Страница 17 из 26
— Я пытался протестовать.
— Ну что вы, не надо!..
— Нет, надо. Я непременно должен вознаградить вас за честность. Симон рассказал мне о вашем благородном поступке. Вы помните, как мой маленький крестик забрел к вам в комнату? Другой на вашем месте рассердился бы или потребовал объяснений… как будто можно объяснить вещи, совершающиеся вопреки нашей воле! Но вы, Франсуа, просто — напросто вернули мне сбежавший от меня предмет…

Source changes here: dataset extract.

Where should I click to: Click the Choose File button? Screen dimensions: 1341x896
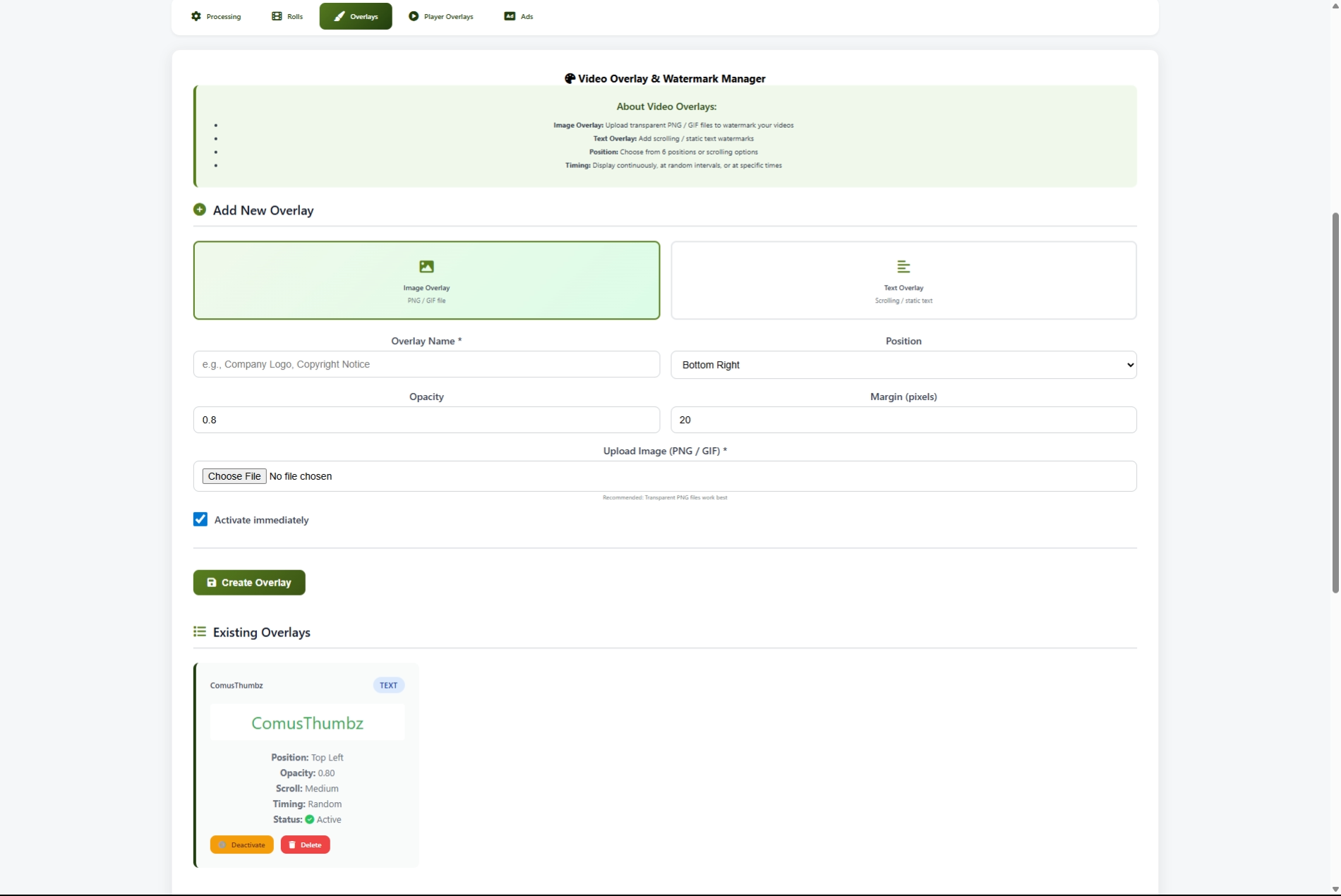point(234,476)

Шальмон зажал руки между коленями и задумчиво покачал головой.
— Эти вещицы, — проговорил он, — ужасные проказники.
Признаюсь тебе, эти слова заставили меня вздрогнуть. Мне стало не по себе; неприятно все же находиться наедине с сумасшедшим… Между тем Шальмон весьма любезно мне улыбнулся.
— Поскольку вы сумели оценить мою работу, я прошу вас принять вот это…
Он протянул руку и взял с полки небольшой предмет, заботливо укутанный в вату.
— Я закончил его вчера вечером. Мне пришлось поколебаться между трубой и горном — надо ведь соблюдать пропорции, — но в конце концов, я решил, что вам больше понравится горн.
Говоря это, он осторожно развернул изящную статуэтку, которую я узнал с первого взгляда. Попробуй угадать, что это было? Это был зуав[15], ростом чуть больше указательного пальца, безукоризненно выполненный. Я поставил его на ладонь. У него было все, что положено: красные штаны длиной до середины икры, заправленные в белые гетры, широкий голубой пояс, золотистый доломан, отделанный золотистым же сутажем (кажется, это называется сутаж, я точно не знаю, потом выясню); феска, надетая, естественно, немного набекрень, и, наконец, горн, блестящий, свежевычищенный, размером чуть больше ногтя. Но это еще не все! Для пущего правдоподобия солдат не просто держал горн, но и играл на нем! Выпятив грудь, он прижимал мундштук к губам и надувал щеки. Я просто не верил своим глазам! Мне казалось, я слышу, как он дует в горн, исторгая из него воинственную мелодию… Впрочем, ты сам сможешь все это увидеть, когда приедешь ко мне в гости.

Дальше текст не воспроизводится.